И деревня потом долго удивлялась:

– Вот лавочникова коза отмочила! Своих близко никого не подпускала, а за чужим мужиком потянулась, как на короткой верёвке.

Как ушёл в тот раз Евдоким в ночную тайгу, так и ушёл. И год его ждали, и другой гадали, и пятый на дорогу оборачивались…

Прошло и десять лет, и больше, а по-над таёжным прилеском лишь туман осенний стелется или жаркое марево колышется, а то и лохматая зима белой солью щедро посыпает пустую дорогу. Как бедует Евдоким с чужою девчоночкой, каково достаётся ему бобыльное его отцовство – один Господь ведает.

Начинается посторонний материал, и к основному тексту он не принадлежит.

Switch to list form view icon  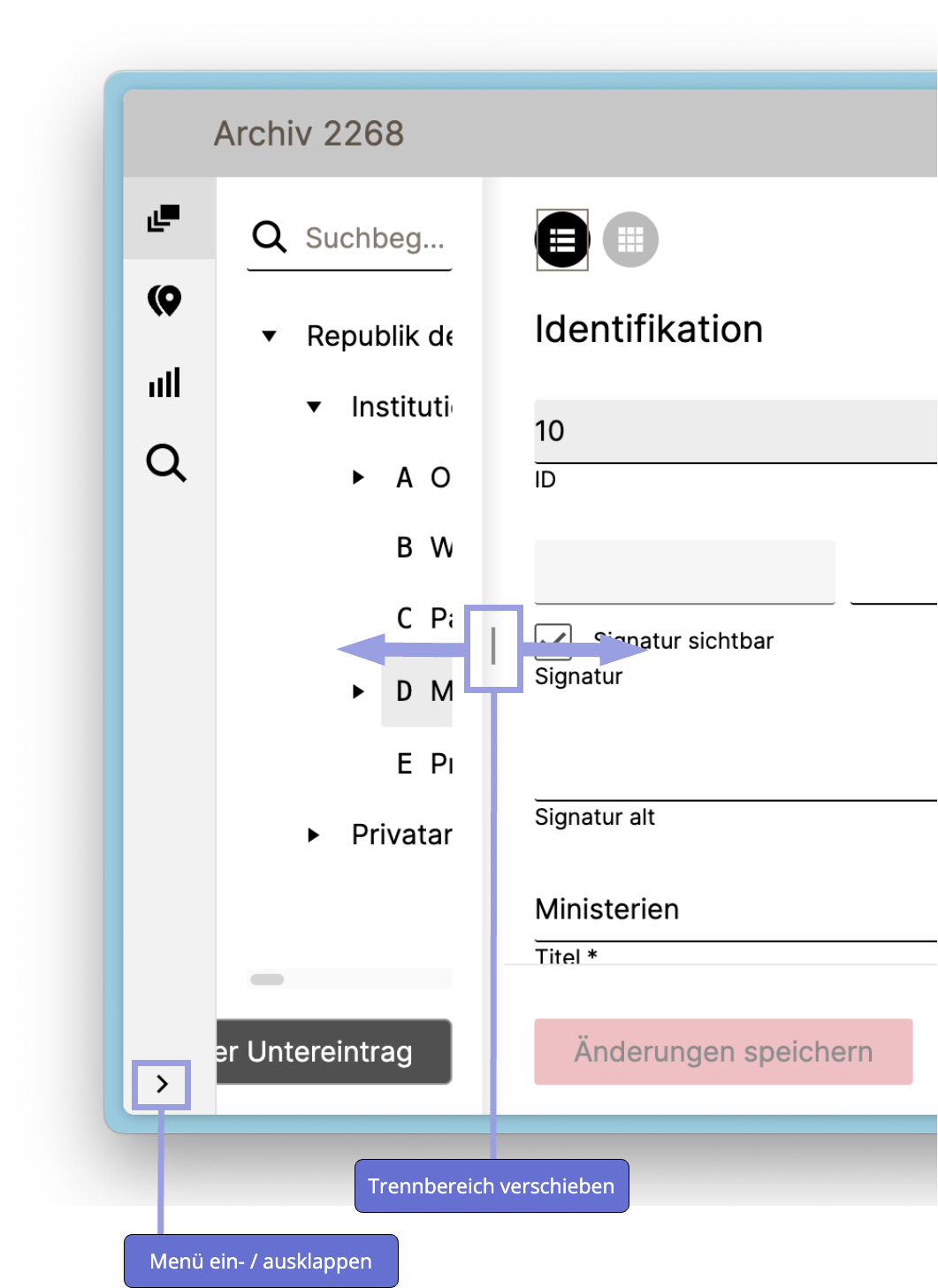click(x=562, y=240)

Гадают люди, пошто это живишник не идёт. Может, в тайге, заодно с дитём, хворь его какая одолела? Может, подальше от страха держится: не отыскалась бы непутёвая Найдёнина мать? Кто его знает.

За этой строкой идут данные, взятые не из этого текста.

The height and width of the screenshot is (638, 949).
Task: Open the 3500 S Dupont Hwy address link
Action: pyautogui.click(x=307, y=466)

И забыла бы потихоньку деревня Евдокима, да Степан-лавочник ни в какую не перестаёт губами жевать, когда кто приплетётся к нему голову от нужды клонить:

– Ты вот, паря, просить-то просишь, – тычет он каждого как мордой об лавку, – а ведь не подумал, ко мне идучи, в какое положение ставишь меня. Молчишь! А ведь сам, поди-ка, знаешь, каково с вами, голодранцами-то, дело иметь доброму человеку – всё руками вам отдавай да всё ногами выхаживай. Ты вот мне скажи: как я теперь должок с Евдокима-живишника верну? Ищи ветра в поле, куриные ваши души!

– Ой, да Степан Матвеич, кормилец ты наш безотказный! – ни за что оправдывается просильщик. – Да нешто я в своей деревне приблудный какой? Да нас тут, Аримейкиных, каждая собака наперечёт знает. Ты чо меня с Евдокимом-то равняешь?

– Ну конешно, коне-ешно… – издёвом исходит лавочник. – Ну, ты у меня агнец розовый. Все вы одним миром мазаны! И у тебя на лбу не выступает, об чём ты в себе думаешь!

– Правда твоя, Степан Матвеич, – торопится согласиться просильщик. – Что так, то так. Человек – не яйцо, его на свет не разглядишь. А каждый Калистрат на свой лад смекат…

Долго бы ещё лавочник счёт времени вёл не от Рождества Христова, а от Евдокимова ухода, кабы его самого не пощекотала беда.